◆ **Information provided**
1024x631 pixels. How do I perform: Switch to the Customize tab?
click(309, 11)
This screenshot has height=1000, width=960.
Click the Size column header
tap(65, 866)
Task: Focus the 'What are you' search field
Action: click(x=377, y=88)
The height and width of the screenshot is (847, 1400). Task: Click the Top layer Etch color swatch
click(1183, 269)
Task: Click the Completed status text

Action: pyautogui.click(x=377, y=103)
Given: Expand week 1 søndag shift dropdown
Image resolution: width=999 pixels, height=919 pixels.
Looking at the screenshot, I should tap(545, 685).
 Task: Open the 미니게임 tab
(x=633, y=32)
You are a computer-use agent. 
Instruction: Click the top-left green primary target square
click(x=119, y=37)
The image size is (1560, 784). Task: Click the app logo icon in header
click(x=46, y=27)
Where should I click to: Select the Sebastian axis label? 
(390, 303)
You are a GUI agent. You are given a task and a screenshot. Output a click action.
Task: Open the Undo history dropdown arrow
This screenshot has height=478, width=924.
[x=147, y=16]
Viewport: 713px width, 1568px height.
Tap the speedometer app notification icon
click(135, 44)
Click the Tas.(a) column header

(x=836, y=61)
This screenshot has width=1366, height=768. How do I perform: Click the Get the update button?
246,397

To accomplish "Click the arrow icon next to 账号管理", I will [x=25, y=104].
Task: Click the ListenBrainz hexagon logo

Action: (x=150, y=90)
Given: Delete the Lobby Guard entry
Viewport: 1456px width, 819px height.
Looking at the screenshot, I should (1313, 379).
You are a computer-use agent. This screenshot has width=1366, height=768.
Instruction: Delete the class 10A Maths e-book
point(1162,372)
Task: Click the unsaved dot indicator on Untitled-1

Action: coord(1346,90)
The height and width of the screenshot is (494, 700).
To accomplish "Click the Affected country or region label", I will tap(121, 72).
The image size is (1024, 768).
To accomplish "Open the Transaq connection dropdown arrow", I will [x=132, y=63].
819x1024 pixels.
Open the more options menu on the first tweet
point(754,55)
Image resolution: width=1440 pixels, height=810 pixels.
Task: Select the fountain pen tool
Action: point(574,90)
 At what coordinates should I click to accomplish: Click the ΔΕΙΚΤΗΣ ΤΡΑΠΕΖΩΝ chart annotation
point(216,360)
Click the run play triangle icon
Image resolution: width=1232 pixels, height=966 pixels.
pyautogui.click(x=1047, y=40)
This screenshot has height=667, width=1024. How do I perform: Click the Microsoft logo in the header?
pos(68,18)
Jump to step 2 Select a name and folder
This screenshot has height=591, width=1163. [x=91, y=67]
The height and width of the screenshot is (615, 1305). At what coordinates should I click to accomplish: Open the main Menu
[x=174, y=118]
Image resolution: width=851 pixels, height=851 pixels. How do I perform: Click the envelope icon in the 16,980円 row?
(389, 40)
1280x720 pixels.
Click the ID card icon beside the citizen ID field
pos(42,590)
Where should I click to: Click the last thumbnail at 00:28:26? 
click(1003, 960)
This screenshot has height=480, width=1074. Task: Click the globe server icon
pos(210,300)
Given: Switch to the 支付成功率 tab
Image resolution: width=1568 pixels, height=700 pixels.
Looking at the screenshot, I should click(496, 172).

◆ **Task objective**
Render the lines above as a JSON list of strings, one string per line, and leave out the blank lines.

◆ **Exercise answer**
[
  "1024x631 pixels. How do I perform: Switch to the Customize tab?",
  "click(309, 11)",
  "This screenshot has height=1000, width=960.",
  "Click the Size column header",
  "tap(65, 866)",
  "Task: Focus the 'What are you' search field",
  "Action: click(x=377, y=88)",
  "The height and width of the screenshot is (847, 1400). Task: Click the Top layer Etch color swatch",
  "click(1183, 269)",
  "Task: Click the Completed status text",
  "Action: pyautogui.click(x=377, y=103)",
  "Given: Expand week 1 søndag shift dropdown",
  "Image resolution: width=999 pixels, height=919 pixels.",
  "Looking at the screenshot, I should tap(545, 685).",
  " Task: Open the 미니게임 tab",
  "(x=633, y=32)",
  "You are a computer-use agent. ",
  "Instruction: Click the top-left green primary target square",
  "click(x=119, y=37)",
  "The image size is (1560, 784). Task: Click the app logo icon in header",
  "click(x=46, y=27)",
  "Where should I click to: Select the Sebastian axis label? ",
  "(390, 303)",
  "You are a GUI agent. You are given a task and a screenshot. Output a click action.",
  "Task: Open the Undo history dropdown arrow",
  "This screenshot has height=478, width=924.",
  "[x=147, y=16]",
  "Viewport: 713px width, 1568px height.",
  "Tap the speedometer app notification icon",
  "click(135, 44)",
  "Click the Tas.(a) column header",
  "(x=836, y=61)",
  "This screenshot has width=1366, height=768. How do I perform: Click the Get the update button?",
  "246,397",
  "To accomplish \"Click the arrow icon next to 账号管理\", I will [x=25, y=104].",
  "Task: Click the ListenBrainz hexagon logo",
  "Action: (x=150, y=90)",
  "Given: Delete the Lobby Guard entry",
  "Viewport: 1456px width, 819px height.",
  "Looking at the screenshot, I should (1313, 379).",
  "You are a computer-use agent. This screenshot has width=1366, height=768.",
  "Instruction: Delete the class 10A Maths e-book",
  "point(1162,372)",
  "Task: Click the unsaved dot indicator on Untitled-1",
  "Action: coord(1346,90)",
  "The height and width of the screenshot is (494, 700).",
  "To accomplish \"Click the Affected country or region label\", I will tap(121, 72).",
  "The image size is (1024, 768).",
  "To accomplish \"Open the Transaq connection dropdown arrow\", I will [x=132, y=63].",
  "819x1024 pixels.",
  "Open the more options menu on the first tweet",
  "point(754,55)",
  "Image resolution: width=1440 pixels, height=810 pixels.",
  "Task: Select the fountain pen tool",
  "Action: point(574,90)",
  " At what coordinates should I click to accomplish: Click the ΔΕΙΚΤΗΣ ΤΡΑΠΕΖΩΝ chart annotation",
  "point(216,360)",
  "Click the run play triangle icon",
  "Image resolution: width=1232 pixels, height=966 pixels.",
  "pyautogui.click(x=1047, y=40)",
  "This screenshot has height=667, width=1024. How do I perform: Click the Microsoft logo in the header?",
  "pos(68,18)",
  "Jump to step 2 Select a name and folder",
  "This screenshot has height=591, width=1163. [x=91, y=67]",
  "The height and width of the screenshot is (615, 1305). At what coordinates should I click to accomplish: Open the main Menu",
  "[x=174, y=118]",
  "Image resolution: width=851 pixels, height=851 pixels. How do I perform: Click the envelope icon in the 16,980円 row?",
  "(389, 40)",
  "1280x720 pixels.",
  "Click the ID card icon beside the citizen ID field",
  "pos(42,590)",
  "Where should I click to: Click the last thumbnail at 00:28:26? ",
  "click(1003, 960)",
  "This screenshot has height=480, width=1074. Task: Click the globe server icon",
  "pos(210,300)",
  "Given: Switch to the 支付成功率 tab",
  "Image resolution: width=1568 pixels, height=700 pixels.",
  "Looking at the screenshot, I should click(496, 172)."
]